* DATA FOR PROCESSING
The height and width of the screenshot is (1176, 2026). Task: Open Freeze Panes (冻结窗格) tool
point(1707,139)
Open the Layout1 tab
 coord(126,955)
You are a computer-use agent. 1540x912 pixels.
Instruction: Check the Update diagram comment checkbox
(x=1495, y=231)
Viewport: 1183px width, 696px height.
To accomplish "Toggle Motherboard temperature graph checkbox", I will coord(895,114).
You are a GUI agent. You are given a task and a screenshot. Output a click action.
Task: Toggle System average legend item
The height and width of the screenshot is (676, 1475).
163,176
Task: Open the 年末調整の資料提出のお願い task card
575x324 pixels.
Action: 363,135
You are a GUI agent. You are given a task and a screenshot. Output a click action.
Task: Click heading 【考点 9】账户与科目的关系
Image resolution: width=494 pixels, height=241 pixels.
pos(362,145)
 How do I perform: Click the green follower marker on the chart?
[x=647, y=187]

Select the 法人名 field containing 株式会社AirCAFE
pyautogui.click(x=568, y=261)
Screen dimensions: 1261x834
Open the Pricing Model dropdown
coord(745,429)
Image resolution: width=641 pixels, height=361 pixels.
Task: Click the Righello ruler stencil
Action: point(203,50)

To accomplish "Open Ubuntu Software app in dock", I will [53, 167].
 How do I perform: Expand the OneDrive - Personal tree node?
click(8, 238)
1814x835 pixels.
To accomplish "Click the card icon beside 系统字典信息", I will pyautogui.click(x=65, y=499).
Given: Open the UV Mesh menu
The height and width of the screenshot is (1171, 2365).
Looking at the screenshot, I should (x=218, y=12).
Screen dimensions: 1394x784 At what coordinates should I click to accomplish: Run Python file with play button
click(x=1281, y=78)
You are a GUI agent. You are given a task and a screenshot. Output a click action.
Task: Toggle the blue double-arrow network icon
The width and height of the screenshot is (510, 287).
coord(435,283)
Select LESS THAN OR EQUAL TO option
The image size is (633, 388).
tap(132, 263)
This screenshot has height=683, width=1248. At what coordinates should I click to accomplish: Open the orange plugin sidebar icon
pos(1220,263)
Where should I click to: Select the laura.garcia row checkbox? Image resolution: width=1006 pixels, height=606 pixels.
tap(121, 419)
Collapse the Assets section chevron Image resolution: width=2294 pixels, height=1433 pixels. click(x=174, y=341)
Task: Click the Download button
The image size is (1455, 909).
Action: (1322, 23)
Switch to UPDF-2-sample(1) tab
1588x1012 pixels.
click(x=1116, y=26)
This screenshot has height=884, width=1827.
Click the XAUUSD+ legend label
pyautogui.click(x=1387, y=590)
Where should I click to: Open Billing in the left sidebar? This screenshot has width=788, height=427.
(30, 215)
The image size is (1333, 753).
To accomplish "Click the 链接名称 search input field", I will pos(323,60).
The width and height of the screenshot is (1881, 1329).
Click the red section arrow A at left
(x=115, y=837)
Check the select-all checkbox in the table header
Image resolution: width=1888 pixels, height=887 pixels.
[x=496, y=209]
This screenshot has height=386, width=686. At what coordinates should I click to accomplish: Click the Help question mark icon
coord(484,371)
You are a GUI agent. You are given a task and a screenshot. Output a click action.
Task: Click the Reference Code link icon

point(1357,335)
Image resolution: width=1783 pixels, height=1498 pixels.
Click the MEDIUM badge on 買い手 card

* PROBLEM DESCRIPTION
Everything from the line with "Click the red section arrow A at left" to the last line of the data is what to return, word for word; leave out the rest.

* OUTPUT FOR THIS EXERCISE
Click the red section arrow A at left
(x=115, y=837)
Check the select-all checkbox in the table header
Image resolution: width=1888 pixels, height=887 pixels.
[x=496, y=209]
This screenshot has height=386, width=686. At what coordinates should I click to accomplish: Click the Help question mark icon
coord(484,371)
You are a GUI agent. You are given a task and a screenshot. Output a click action.
Task: Click the Reference Code link icon

point(1357,335)
Image resolution: width=1783 pixels, height=1498 pixels.
Click the MEDIUM badge on 買い手 card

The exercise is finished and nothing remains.